Well I have a very active little guy. To keep him busy, socialize him, and teach him some good ways to handle frustration we enrolled him in Karate. We tried a few sports he enjoyed them for the social part but got frustrated at some. We looked into Karate for a few reasons. It is personal so they are not learning or doing things except for them. Sure they have group classes for interaction but the actual skills and to move up belt levels depends on them. Karate is great for discipline and learning self control. It has been a great thing for my son and our family.
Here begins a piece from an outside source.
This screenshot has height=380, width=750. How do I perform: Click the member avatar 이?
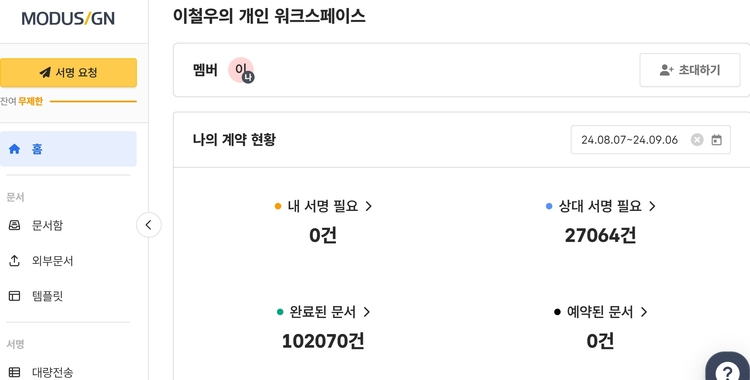tap(241, 70)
My husband looked at a few around the area and well some are just studios that are only as good as the instructor. Some of them have so many students, the instructor might not be english speaking, or they might just be worried about the rent. But the place he found is a larger company and they are in many states too. It is called United Studios of Self Defence (USSD). You can check out their website www.ussd.com or call them their numbers are on their website. They have 5 locations in WA and they offer a free trial so you and your little one can see how they like it.

I have talked to some of the other moms their and we love it cause when all else fails (timeouts, taking away privlages, etc.) we can say that they can't go to karate, they will have to talk to the sensi or something like that and well that is all it takes. We love having now a new thing or person that they like to help us in dealing with our challenging little ones.

I hope this helps and maybe just give it a try and just see how he likes it.

M.B.

answers from Seattle on

J.,

There is a book I've read that, I think, would really help you guys out. It's called "When Sophie Gets Angry, Really, Really, Angry". I forget the author, but it's about a girl, about 4 years old or so that gets angry that her big sister took a toy. The pictures are wonderfully colorful. I remember one picture when she's super angry her head (I think) is erupting like a volcano and all the colors of fire.

Another thought is a Sesame Street episode with Baby Bear and Whoopi Goldberg. Baby Bear is frustrated about something, and Whoopi give so advice on how to deal with the frustration without hurting anyone or anything. The advice is hard to portry in type but it went something like this "GRRRRI'msoangryI'msoangryI'msoangry" with a mad face. The other one is making a lot of frustrated sounds with an angry face.

You could also set up a certain spot in your house where he can go when he's mad and punch pillows or some such thing.